Spatial (1235392) | more than 6 years ago | (#22620110)

The clock speed doesn't matter unless you're comparing the same architectures, which they are not. The performance differential is not what you said.

Re:Amen. (1)

rm999 (775449) | more than 6 years ago | (#22620594)

"You made the assumption that I had a 4750Mhz CPU"

You made the assumption that to be 10x faster, a CPU needs to run at 10x the speed. The top Intel CPU on this chart is 3200 Mhz, and is 10x faster than the bottom (2800 Mhz).

Remember - Moore's law is about transistor density, not transistor speed.

Re:Amen. (1)

Beliskner (566513) | more than 6 years ago | (#22622228)

Why am I seeing 1/3 the battery life of the old system rather than the 3x increase logic and mathematics tell me I should be seeing?
It's the processor, you have to power that huge pipeline, it's also the motherboard. And for Quad core, heck that's 95W

Re:Amen. (1)

maxume (22995) | more than 6 years ago | (#22623106)

By volume, lithium-ion batteries only have 1-2x the energy density of nimh:

http://en.wikipedia.org/wiki/Rechargeable_battery#Battery_types [wikipedia.org]

(and closer to 3x by mass). It would be better to compare the stated capacities, rather than your assumptions.

I imagine the newer screen is also faster and brighter, both of which increase power draw(LED backlights improve brightness per watt though, so if one of those is involved...). So you aren't lying, but you aren't being very careful.

Re:Amen. (0, Troll)

casualsax3 (875131) | more than 6 years ago | (#22619396)

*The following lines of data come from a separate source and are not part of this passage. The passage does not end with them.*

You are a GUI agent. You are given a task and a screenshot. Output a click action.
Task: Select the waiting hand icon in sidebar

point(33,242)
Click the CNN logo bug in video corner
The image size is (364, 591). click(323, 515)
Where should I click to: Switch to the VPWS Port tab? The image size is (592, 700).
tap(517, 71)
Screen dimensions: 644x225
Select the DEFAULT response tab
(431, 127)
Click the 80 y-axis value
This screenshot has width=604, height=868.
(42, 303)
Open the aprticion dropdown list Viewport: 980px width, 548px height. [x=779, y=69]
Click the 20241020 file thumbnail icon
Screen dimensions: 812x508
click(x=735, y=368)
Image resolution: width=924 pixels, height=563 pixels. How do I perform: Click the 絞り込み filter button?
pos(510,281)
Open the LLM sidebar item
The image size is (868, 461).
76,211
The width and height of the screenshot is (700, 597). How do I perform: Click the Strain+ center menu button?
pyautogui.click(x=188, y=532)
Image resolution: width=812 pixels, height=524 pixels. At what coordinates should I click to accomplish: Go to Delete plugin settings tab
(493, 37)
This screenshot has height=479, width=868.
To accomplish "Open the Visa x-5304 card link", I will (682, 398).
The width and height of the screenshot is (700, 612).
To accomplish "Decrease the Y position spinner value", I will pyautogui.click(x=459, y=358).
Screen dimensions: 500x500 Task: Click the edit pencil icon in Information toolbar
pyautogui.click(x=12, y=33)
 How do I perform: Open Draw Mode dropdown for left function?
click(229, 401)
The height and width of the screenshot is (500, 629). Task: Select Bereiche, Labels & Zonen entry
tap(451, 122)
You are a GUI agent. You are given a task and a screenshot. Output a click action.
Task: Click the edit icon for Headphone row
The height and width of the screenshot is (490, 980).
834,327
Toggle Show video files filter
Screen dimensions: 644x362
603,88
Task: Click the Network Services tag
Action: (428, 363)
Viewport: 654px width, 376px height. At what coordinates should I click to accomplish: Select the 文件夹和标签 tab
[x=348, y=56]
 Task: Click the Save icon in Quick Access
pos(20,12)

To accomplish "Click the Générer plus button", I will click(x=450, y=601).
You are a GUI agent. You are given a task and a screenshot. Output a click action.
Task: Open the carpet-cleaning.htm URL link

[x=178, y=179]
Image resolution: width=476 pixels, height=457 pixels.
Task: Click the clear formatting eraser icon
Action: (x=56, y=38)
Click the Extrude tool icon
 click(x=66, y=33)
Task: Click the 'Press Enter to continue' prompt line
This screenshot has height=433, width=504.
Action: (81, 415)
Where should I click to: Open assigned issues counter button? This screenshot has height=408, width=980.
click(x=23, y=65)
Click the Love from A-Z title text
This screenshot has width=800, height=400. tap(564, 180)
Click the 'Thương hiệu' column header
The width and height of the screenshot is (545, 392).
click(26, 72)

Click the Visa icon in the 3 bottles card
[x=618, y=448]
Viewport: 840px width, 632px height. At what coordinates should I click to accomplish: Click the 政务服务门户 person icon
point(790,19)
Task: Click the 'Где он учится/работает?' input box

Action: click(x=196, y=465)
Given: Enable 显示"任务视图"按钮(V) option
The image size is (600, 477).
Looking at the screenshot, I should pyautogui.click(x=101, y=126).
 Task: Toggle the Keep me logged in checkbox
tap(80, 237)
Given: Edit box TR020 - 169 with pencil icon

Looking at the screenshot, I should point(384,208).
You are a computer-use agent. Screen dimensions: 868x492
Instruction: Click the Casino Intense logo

Where is that, a 33MHz chip and a drive that spins at 500 RPM? All for TWICE the battery life? No thanks.

Re:Amen. (5, Insightful)

Anonymous Coward | more than 6 years ago | (#22619484)

The real question is: what the hell is software doing with all these resources? Why is it always on the shoulders of hardware to improve power specs? I have an idea: how about not requiring billions of processor cycles to support the 12 layers of indirection, redirection, abstraction, obfuscation, 12 megs of NOPs just to change the color of an icon? It is mind-boggling to think about what a modern processor does, I suspect most of it is crud left over from poor software decisions that we must drag around for decades.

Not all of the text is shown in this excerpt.